IPD14 grew out of the #PrintChat community, a group of printers and print enthusiasts on Twitter. Started by Quad Graphics and since 2012 run by American Deborah Corn, principal at the Print Media Centre (www.printchat. printmediacentr.com), #PrintChat is a question and answer session held on Twitter every Thursday morning Australian time.

Every week Corn and chat moderator Sandy Hubbard run a question and discussion session on Twitter. Usually the questions revolve around problems that all of us in print face and everyone tries to give real world examples of how they have addressed them. Anyone following the #PrintChat hashtag can chime in with answers.

The most recent discussion was about how you would use your print expertise to grow a new marijuana shop. Sounds potentially silly and #PrintChat does dress the issues up with doses of irreverence, but the first question – “how do you convince a business already using a cheap online print and design vendor to switch to your bricks and mortar store?” is a tough problem we all have to deal with. You can all email me your solutions on that one, and good customer service or cheaper prices will not be accepted.

The numbers taking part in #PrintChat are extraordinary and growing – last week’s chat generated more than 1200 tweets delivered to almost six million timelines. The IPD14 figures are even more astounding, with 1200 participants sending some 8500 tweets to 23 million timelines.

When you think about the number of printing companies in Australia (is it down to 1500 yet?), those numbers look even more impressive.

The Australian contingent is pretty small – Stephanie Gaddin from the interesting Dolphinworx SAAS MIS is the most prominent voice and from what I can see she is doing a great job of building her brand in the US just by being an interesting contributor. There are others clearly paying attention and occasionally joining in like Alan Dixon, Theo Pettaras and Inky McFee. And while the non-daylight savings chats have been too early to get up for, now it is back on at a respectable time @badenkirgan tries not to miss it.

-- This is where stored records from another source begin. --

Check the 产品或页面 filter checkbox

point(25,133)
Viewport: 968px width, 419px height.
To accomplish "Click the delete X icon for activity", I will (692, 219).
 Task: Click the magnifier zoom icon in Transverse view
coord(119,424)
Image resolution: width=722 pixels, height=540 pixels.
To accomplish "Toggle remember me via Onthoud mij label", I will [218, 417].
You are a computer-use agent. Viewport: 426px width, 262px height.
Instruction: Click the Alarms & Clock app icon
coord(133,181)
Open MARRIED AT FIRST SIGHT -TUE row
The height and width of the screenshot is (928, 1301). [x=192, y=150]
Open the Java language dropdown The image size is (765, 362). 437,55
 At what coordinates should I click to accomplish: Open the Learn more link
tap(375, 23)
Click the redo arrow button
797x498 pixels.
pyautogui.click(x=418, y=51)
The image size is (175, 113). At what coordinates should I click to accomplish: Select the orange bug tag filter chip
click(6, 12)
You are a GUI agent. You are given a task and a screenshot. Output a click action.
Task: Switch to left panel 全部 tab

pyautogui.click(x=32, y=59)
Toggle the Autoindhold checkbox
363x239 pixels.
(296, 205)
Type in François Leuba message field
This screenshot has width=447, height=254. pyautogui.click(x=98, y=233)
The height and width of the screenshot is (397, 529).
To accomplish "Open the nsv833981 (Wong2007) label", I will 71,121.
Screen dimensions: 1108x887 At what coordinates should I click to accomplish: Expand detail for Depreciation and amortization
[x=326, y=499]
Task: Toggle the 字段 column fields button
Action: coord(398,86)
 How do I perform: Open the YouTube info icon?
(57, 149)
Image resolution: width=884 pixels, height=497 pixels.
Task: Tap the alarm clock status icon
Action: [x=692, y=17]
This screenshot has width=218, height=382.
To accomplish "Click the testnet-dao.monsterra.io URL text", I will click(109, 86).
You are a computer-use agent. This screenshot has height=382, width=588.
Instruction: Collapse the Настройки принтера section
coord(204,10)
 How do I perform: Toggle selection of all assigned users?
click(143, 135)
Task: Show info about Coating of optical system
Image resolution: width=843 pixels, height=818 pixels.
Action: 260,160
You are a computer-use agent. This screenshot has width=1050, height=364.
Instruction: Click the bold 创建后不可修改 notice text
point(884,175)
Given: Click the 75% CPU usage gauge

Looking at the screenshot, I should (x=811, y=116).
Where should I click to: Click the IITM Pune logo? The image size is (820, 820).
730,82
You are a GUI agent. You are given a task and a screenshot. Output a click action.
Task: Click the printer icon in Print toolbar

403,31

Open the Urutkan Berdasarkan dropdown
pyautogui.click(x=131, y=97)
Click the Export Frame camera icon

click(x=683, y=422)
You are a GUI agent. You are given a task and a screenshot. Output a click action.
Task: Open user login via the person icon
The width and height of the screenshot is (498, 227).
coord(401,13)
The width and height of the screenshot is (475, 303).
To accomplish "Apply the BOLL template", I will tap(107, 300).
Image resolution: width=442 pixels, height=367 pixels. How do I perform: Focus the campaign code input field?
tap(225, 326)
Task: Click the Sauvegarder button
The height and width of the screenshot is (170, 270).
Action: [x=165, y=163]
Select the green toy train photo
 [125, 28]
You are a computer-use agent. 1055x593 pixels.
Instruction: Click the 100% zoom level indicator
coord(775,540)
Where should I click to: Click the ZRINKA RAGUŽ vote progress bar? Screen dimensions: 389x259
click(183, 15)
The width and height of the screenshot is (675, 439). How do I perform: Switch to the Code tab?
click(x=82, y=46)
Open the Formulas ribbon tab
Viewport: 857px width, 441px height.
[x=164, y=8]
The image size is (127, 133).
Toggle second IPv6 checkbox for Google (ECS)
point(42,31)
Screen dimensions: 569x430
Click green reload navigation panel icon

It is a lot of fun and you find some great information. When I was looking for a web-to-print solution I mentioned it in #PrintChat and the owners of several excellent web platforms I had never heard of got in touch. Owners mind you, not sales reps or resellers – in the US the online print community is taken seriously by industry leaders.

And that is kind of what I enjoy most about the online print community– there are some really impressive print people putting some really great information out there on social media, people who are interested in where print is going and are actively searching out its future online collaboratively. Things like #PrintChat and IPD14 attract them and you should be there with them.

Next month I am going to fill you in on some of the people in print doing a great job on social media, both here and abroad, and try to show you why it is more than something to do while you are waiting outside a client’s office.